En effet, la difficulté pour parvenir à une trêve est que Kiev et Moscou n’ont pas du tout les mêmes exigences sur l’essentiel, à savoir un possible accord de paix. Le président ukrainien Volodymyr Zelensky et l’Europe demandent à la Russie d’accepter un cessez-le-feu avant les pourparlers. Vladimir Poutine, lui, veut des discussions sur « les causes profondes de la guerre » avant une possible trêve.

Ces « causes profondes », évoquées par Moscou, amènent d’ailleurs vers les autres points de désaccord. Le Kremlin veut garder les territoires ukrainiens occupés qui représentent presque un cinquième de l’Ukraine, mais aussi écarter toute adhésion de Kiev à l’Otan, ou encore que ce pays soit une zone neutre sans aucune base militaire étrangère sur son sol. Des exigences qui sont autant de lignes rouges pour Volodymyr Zelensky qui souhaite, par ailleurs, que les sanctions économiques contre la Russie soient maintenues, ou encore que la totalité des 300 milliards d’actifs russes gelés en Europe servent à la future reconstruction de son pays. 

Une délégation ukrainienne sans Volodymyr Zelensky

Arrivée dans la matinée à Istanbul, la délégation russe s’est dite prête « à faire de possibles compromis et à en discuter ».  « Nous considérons ces pourparlers comme la suite du processus de paix d’Istanbul » il y a trois ans, a déclaré à la presse Vladimir Medinski, qui dirige la délégation (voir encadré), assurant que celle-ci était « disposée à mener des discussions constructives, rechercher des solutions possibles et des points de convergence ». Moscou et Kiev se sont rejetés mutuellement la responsabilité de l’échec des premiers pourparlers de paix menés au printemps 2022 en Biélorussie puis en Turquie, dans la foulée de l’invasion russe.

Mais en l’absence de Vladimir Poutine   ce jeudi à Istanbul, Volodymyr Zelensky a fait savoir qu’il avait des doutes sur les capacités de cette délégation à « prendre des décisions ». Les Russes « ne prennent pas les négociations suffisamment au sérieux », a déploré le président ukrainien, à l’évocation de la composition de la délégation russe.

Celle envoyée par Kiev a finalement été dévoilée ce jeudi après-midi.
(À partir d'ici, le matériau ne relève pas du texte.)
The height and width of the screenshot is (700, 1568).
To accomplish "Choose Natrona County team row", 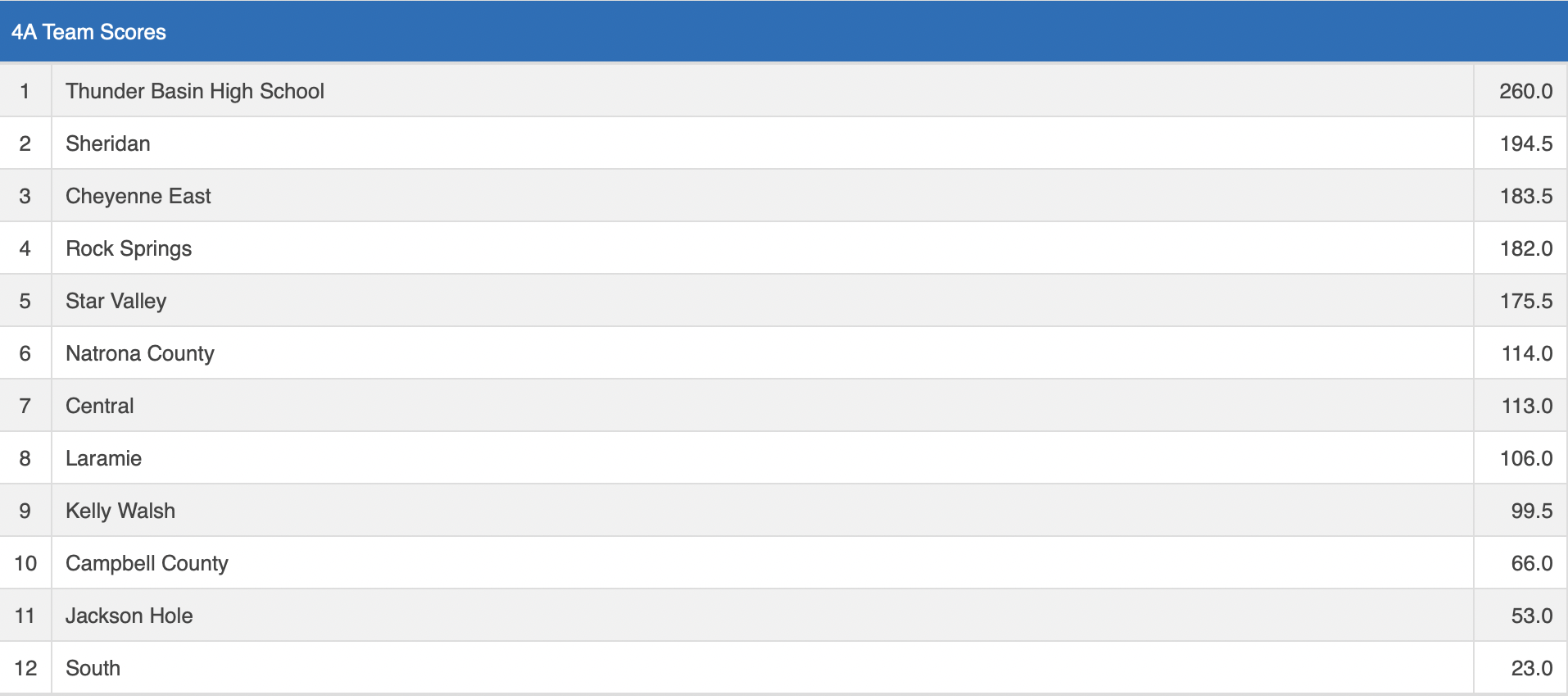I will (140, 353).
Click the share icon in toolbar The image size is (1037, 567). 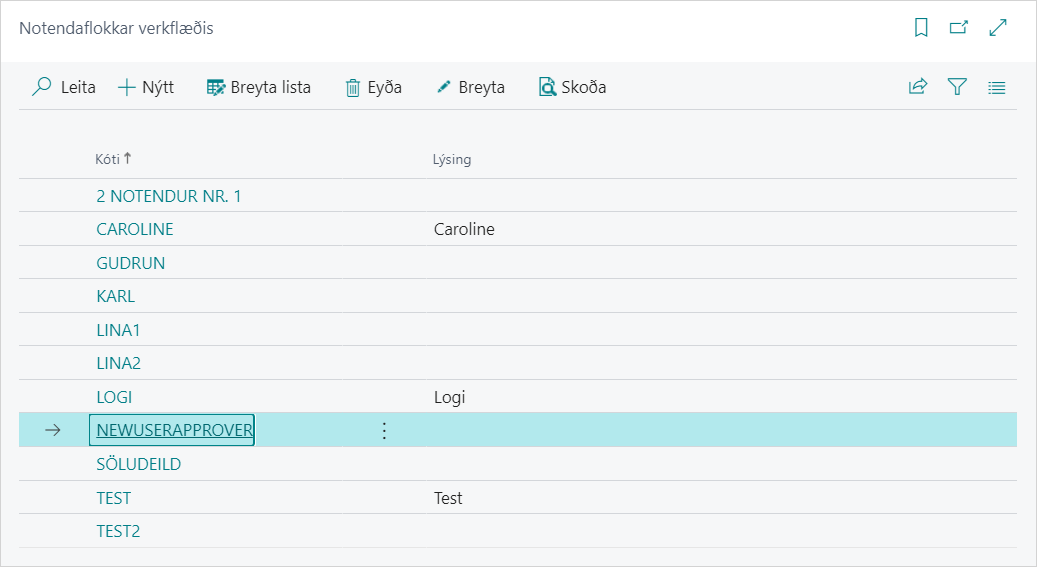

Elle sera conduite par le ministre de la Défense, Roustem Oumerov, et disposera d’un « mandat pour un cessez-le-feu », a indiqué Volodymyr Zelensky depuis Ankara où il a rencontré son homologue turc Recep Tayyip Erdogan. Lui-même n’en fera donc pas partie. Le dirigeant ukrainien s’est néanmoins dit toujours « prêt » à des « discussions directes » avec Vladimir Poutine.

« Je crois que rien ne se passera », dit Trump

Sur les rives du Bosphore, devant le palais de Dolmabahçe où doit avoir lieu la rencontre, plusieurs centaines de journalistes font le pied de grue depuis la matinée, selon des journalistes de l’AFP présents sur place. Des barrières de sécurité ont été installées pour l’arrivée des délégations.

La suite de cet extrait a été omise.